26 Mar 2013

THE MARCINELLE COAL MINE TRAGEDY




Marcinelle is a Walloon town near the Charleroi (Belgium). It's a rather sad place because one of the most important coal mine catastrophes took place here in 1956.

In the years 50 and 60, Belgium needed badly miners, and 200 000  immigrants arrived in Belgium from Italy. Belgium had an agreement with Italy to exchange labor against coal. In 1956, a total of 44,000 Italians worked in the mines of Belgium. They were promised a lot, houses good salaries etc but the truth was different.

Never had the mine claimed as many victims in exchange for the coal extracted from its bowels as on 8th August 1956 at the Bois du Cazier. As a result of human error, a fire rapidly spread to the whole mine. A total of 262 men, of 12 different nationalities (including 136 Italians and 95 Belgians) lost their lives, leaving hundreds of widows and orphans.
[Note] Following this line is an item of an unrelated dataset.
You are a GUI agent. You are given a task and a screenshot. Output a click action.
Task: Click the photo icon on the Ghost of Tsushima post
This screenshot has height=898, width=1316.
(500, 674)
This resulted in an end to Italian immigration into Belgium and stricter regulations on safety at work.




The promises



The day of the catastrophe



The entrance today



You still can see the huge wheels which held the lifts going into the mine





Some of the buildings are still standing on the site and can be visited



In the mine



The Italian immigrants lived in these metallic hangars, very cold in winter and very hot in summer.



In these narrow shafts the miners worked the whole day



Still to be seen is the control board and the only telephone which connected the outside world to the miners in the shafts. The clock stood still when the incident happened. The miners could only be identified with these numbered buttons, no name was on them. It made it very hard to find the corresponding names to these numbers.



At the beginning there was not even running water, showers came later



There is a memorial with the pictures of the dead miners which the Italian families had given for this little chapel.



The memorials





and some very touching sculptures

Currently, the mine is a museum dedicated to the disaster, as well as the history of the region through the Industrial Revolution and, of course, to coal in general.

15 comments:

  1. The photos are very special!
    This is a sad and very interesting post.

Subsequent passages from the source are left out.